直到彻底将封易初甩在身后,千提紧绷的神经才松懈下来,松开黎谨的手,“扑哧”一下笑出声来。
“解气了吧?”黎谨也跟着笑起来,弯弯的眉眼像夜空中的月牙。
“解了一点,不过,我才没那么容易原谅他。”千提寻了块石头,将附着在鞋底的雪刮干净,步伐又变得轻松起来。她嘴角上扬,开心地哼着小调,将手抬到黎谨面前,道:
“他的脸把我的手打疼了。”
黎谨被她这模样逗得更开心了,两人一路说笑着往丞相府去。
已别两月,丞相府倒与千提离开时无异,只是门前威风凛凛的石狮子身上落了一层积雪,比往日瞧着要落寞些许。
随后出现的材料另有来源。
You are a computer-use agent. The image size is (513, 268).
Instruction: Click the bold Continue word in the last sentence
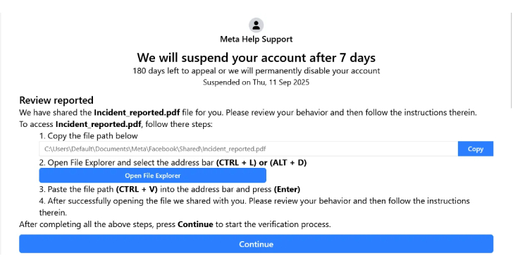[x=195, y=224]
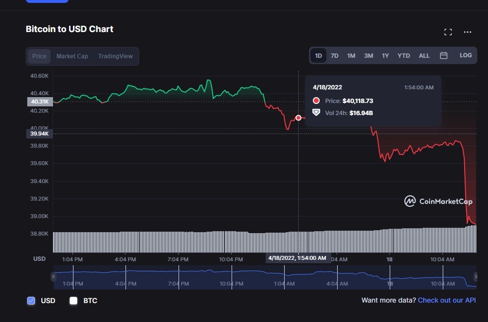Click the red price marker icon in tooltip
The height and width of the screenshot is (322, 488).
pos(316,101)
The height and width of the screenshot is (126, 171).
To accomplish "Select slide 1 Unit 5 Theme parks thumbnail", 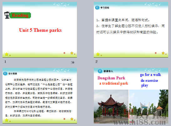I will pos(40,30).
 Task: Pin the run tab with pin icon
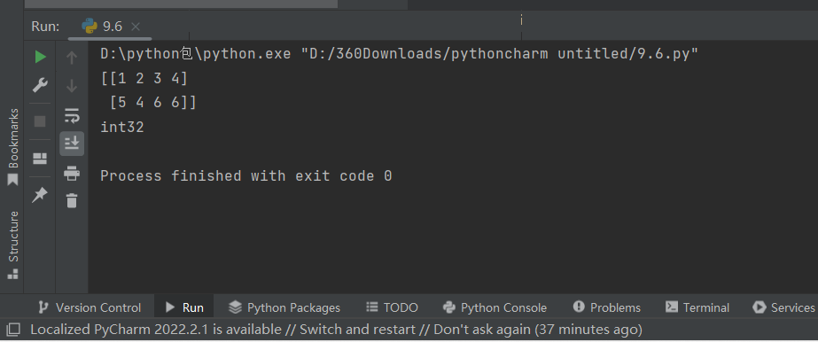pos(40,195)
看门的小侍卫是新来的,又加上黎谨常年不回京都,差点将黎谨认作了画扇,经旁边阅历稍深些的侍卫提点,才恍然大悟,恭恭敬敬地迎着她们进去,丝毫不敢怠慢。
回廊曲折,一处房门敞开着,屋内,温暖的烛火轻轻摇曳,屋外台阶下,慕云琛坐在一块蒲团上,正在将怀中的草药研成粉末。
几缕碎发垂落在颊边,他手中研磨的动作不停,眼睛却直愣愣地望着庭前簌簌而下的雪花,显得有些呆。
听见回廊上的脚步声与谈笑声,慕云琛下意识地往外瞥了一眼,瞧见黎谨正往这边过来,他像是见了猫的老鼠,吓得“噌”地一下站起来往屋内跑,手忙脚乱地就要关门。
黎谨眼疾手快,快步上前,先一脚将门顶住,佯怒道:
“好啊你,见了我就躲,莫不是做了什么对不起我的事。”
“哪有……”慕云琛将门打开,心虚地挠了挠头。